Arabian Post Staff -Dubai
The transaction matters not only for its size but for its timing. Aldar entered 2026 from a position of record earnings and strong sales momentum, reporting full-year 2025 revenue of AED 33.8 billion, net profit of AED 8.8 billion and group sales of AED 40.6 billion. Management has been building a larger funding cushion as it scales up activity in Abu Dhabi and beyond, while also preserving room to refinance or deploy capital without immediate pressure on the balance sheet.
The new facility is Aldar’s second sustainability-linked syndicated revolving credit line after the AED 9 billion deal it closed in January 2025. That earlier financing had already pushed available liquidity to about AED 26.9 billion.
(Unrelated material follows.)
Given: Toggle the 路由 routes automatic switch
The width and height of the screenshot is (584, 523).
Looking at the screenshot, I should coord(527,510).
The latest syndication marks another step in the company’s effort to diversify lenders, currencies and instruments while tying borrowing costs and structure more closely to environmental and governance goals that have become central to how major Gulf borrowers present themselves to international capital markets.
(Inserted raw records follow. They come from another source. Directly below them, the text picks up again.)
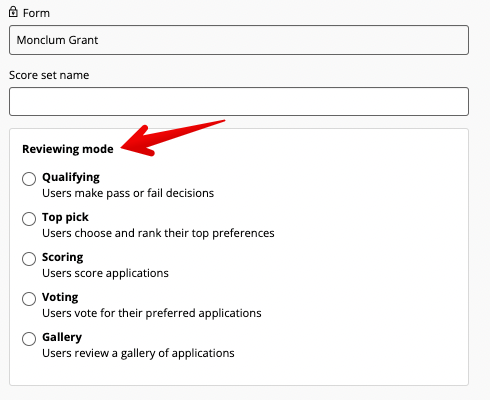Click 'Users review a gallery of applications'
Image resolution: width=490 pixels, height=400 pixels.
[138, 353]
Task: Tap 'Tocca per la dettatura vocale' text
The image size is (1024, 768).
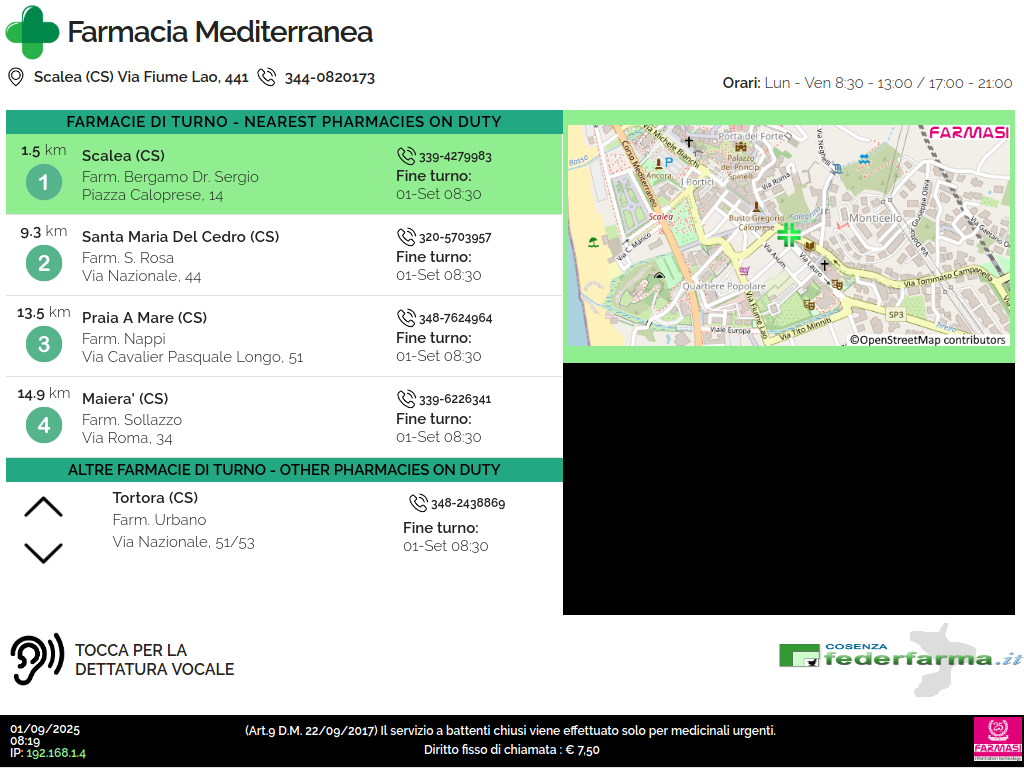Action: coord(154,660)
Aldar said the syndication attracted 10 UAE, regional and international financial institutions, a smaller club than the 15-bank group involved in last year’s larger revolving facility but still broad enough to signal healthy appetite from lenders. The participating banks in the new deal were Abu Dhabi Commercial Bank, Al Ahli Bank of Kuwait’s Abu Dhabi branch, Al Masraf, Commercial Bank of Dubai, Dubai Islamic Bank, Emirates Islamic, Emirates NBD, First Abu Dhabi Bank, ICBC and SMBC. The book-building process began in February and, according to the company, progressed in line with plan.
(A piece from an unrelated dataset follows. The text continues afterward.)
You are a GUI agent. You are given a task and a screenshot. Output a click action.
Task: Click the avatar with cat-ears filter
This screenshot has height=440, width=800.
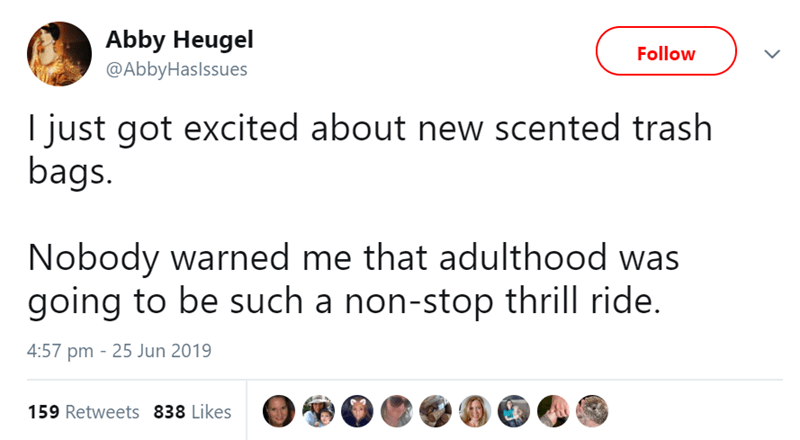pyautogui.click(x=356, y=411)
For Aldar, the significance lies in what the revolving format allows. Unlike a term loan raised for a fixed use, an RCF gives a borrower the ability to draw, repay and redraw funds as needed, which is especially useful for a developer managing land payments, construction cycles, acquisitions and working-capital swings. Floating-rate pricing adds exposure to market rates, but it also allows the borrower to benefit if funding conditions ease. By mixing Islamic and conventional tranches and offering both dollar and dirham options, Aldar widened the pool of banks able to participate and reduced reliance on any single funding channel.
The liquidity build-up also reflects a broader capital strategy that has accelerated over the past 15 months. Aldar said the new facility follows a USD 1 billion public hybrid notes issuance and a USD 1 billion private placement with Apollo completed earlier this year. In its February results statement, the company said it had raised AED 18.7 billion in capital during 2025 and then added another USD 1 billion of subordinated hybrid notes in January 2026 to strengthen financial flexibility and preserve senior debt capacity.
That capital raising spree has been underpinned by strong operating momentum. Aldar’s development revenue backlog reached AED 71.7 billion at the end of 2025, while its wider project management services backlog stood at AED 94.8 billion. Assets under management in the investment platform reached AED 49 billion. The company also said it awarded AED 66 billion in development contracts in the UAE during 2025 and continued to replenish its landbank with gross development value of more than AED 120 billion. Those numbers point to a business that is not merely hoarding liquidity, but preparing to deploy it across a very large pipeline.
Another part of the picture is resilience. In March, amid regional tensions, Aldar said its year-end 2025 available liquidity exceeded AED 30 billion and stressed that it faced no major refinancing requirements over the next two years. The new facility takes that cushion meaningfully higher and extends the maturity profile, with average senior debt maturity standing at five years and undrawn committed facilities averaging three and a half years. That should reassure investors watching whether Gulf property groups can maintain growth while insulating themselves from volatility in rates and geopolitics.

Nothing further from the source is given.